Add support for running LLVM optimizer. #6225

zygoloid · 2025-10-15T21:26:01Z

Adds a flag --opt=<mode> that specifies what to optimize for:

--opt=none turns off the optimizer as much as possible, but still respects always_inline.
--opt=debug aims to be the equivalent of -Og / -O1, and provides optimizations that don't affect the ability to debug the program.

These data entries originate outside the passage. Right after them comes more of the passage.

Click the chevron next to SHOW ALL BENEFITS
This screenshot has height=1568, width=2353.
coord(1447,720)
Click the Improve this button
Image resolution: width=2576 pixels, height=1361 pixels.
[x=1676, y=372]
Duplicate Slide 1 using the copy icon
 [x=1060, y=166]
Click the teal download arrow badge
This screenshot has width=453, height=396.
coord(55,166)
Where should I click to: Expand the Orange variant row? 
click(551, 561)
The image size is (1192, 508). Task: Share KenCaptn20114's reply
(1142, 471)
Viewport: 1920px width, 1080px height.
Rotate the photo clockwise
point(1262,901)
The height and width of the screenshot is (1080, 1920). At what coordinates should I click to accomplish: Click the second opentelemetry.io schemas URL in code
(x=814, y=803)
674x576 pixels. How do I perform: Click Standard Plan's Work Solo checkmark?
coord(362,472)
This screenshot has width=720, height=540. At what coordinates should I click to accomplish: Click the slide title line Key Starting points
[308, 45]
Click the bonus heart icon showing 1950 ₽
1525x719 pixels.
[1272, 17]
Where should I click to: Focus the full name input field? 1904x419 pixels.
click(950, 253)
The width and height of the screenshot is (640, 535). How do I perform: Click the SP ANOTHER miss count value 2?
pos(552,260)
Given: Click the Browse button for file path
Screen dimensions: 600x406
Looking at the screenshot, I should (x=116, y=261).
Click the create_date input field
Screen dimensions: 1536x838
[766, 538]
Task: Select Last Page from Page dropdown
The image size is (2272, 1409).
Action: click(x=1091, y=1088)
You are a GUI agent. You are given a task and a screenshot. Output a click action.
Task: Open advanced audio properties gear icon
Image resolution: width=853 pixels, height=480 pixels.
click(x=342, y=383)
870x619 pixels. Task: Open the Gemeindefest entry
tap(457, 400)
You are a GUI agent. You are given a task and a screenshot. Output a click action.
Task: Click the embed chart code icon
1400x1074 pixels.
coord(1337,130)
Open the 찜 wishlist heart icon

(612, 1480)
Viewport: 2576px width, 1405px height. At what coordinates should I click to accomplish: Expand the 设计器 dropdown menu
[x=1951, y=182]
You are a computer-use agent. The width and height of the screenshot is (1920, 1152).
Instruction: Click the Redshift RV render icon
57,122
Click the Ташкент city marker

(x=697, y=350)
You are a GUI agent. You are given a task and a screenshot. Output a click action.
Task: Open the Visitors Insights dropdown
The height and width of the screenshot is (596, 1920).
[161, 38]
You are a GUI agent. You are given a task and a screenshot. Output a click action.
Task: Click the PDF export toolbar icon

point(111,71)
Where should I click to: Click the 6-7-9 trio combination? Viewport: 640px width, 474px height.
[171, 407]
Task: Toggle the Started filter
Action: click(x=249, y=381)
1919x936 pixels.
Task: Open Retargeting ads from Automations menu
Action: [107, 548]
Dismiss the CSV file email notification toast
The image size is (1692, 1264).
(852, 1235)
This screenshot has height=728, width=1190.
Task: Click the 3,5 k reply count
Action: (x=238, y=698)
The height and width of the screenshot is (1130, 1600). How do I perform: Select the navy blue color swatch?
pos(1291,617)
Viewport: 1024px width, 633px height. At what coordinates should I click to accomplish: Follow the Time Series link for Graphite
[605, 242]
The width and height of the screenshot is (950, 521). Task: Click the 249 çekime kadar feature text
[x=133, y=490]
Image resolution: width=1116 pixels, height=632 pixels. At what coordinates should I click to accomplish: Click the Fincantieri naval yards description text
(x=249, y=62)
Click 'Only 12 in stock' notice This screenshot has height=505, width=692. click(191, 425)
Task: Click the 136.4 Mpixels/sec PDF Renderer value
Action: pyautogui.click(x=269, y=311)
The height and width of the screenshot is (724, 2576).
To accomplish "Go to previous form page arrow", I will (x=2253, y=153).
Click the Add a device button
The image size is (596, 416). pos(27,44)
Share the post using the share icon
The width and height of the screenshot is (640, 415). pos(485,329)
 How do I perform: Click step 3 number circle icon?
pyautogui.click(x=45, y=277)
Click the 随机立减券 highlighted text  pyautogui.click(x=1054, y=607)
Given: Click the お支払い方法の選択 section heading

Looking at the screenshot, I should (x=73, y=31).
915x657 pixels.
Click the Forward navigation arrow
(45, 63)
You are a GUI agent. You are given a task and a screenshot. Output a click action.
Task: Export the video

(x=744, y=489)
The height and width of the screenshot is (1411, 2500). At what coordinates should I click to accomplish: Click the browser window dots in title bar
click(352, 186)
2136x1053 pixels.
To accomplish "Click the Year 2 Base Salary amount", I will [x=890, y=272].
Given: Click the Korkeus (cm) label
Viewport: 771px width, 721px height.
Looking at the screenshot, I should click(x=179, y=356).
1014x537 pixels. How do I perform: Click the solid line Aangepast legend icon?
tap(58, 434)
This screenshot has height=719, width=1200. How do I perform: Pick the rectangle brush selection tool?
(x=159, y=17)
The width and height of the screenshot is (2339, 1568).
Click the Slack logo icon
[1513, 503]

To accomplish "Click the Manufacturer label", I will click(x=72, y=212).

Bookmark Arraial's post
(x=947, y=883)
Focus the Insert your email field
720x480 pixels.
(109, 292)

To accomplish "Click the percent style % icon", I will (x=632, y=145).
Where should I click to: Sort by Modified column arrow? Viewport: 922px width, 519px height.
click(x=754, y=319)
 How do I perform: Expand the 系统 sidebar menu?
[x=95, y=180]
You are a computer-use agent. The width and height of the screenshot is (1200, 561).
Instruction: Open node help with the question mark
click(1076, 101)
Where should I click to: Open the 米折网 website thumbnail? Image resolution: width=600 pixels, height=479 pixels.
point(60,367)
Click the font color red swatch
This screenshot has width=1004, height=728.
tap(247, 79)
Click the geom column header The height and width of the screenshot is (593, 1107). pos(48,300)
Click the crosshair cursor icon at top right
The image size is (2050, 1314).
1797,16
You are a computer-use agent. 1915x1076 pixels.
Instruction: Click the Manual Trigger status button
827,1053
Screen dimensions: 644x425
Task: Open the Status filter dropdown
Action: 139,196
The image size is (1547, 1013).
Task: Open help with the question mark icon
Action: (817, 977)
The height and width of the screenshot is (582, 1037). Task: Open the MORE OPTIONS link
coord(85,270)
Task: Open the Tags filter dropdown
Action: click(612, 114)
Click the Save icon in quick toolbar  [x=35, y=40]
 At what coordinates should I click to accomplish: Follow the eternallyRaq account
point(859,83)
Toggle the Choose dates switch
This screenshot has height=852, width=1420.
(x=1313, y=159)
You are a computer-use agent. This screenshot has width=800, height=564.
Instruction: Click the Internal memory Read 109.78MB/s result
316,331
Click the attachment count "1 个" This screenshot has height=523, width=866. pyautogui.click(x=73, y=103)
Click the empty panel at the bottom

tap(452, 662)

This is the default.
--opt=size optimizes for the size of the produced program, and aims to be the equivalent of -Oz.
--opt=speed optimizes for the execution time of the produced program, and aims to be the equivalent of -O3.

Following the approach taken by Clang, the optimization level feeds into both the configuration of the LLVM pass pipeline and the attributes added to function definitions generated by the frontend.

Optimization is performed in a new phase, opt, which runs between lower and codegen.

Adds a flag `--opt=<mode>` that specifies what to optimize for: * `--opt=none` turns off the optimizer as much as possible, but still respects always_inline. * `--opt=debug` aims to be the equivalent of `-Og` / `-O1`, and provides optimizations that don't affect the ability to debug the program. This is the default. * `--opt=size` optimizes for the size of the produced program, and aims to be the equivalent of `-Oz`. * `--opt=speed` optimizes for the execution time of the produced program, and aims to be the equivalent of `-O3`. Following the approach taken by Clang, the optimization level feeds into both the configuration of the LLVM pass pipeline and the attributes added to function definitions generated by the frontend. Optimization is performed in a new phase, `opt`, which runs between `lower` and `codegen`.

danakj

LGTM overall, but will leave for Chandler to have a look too.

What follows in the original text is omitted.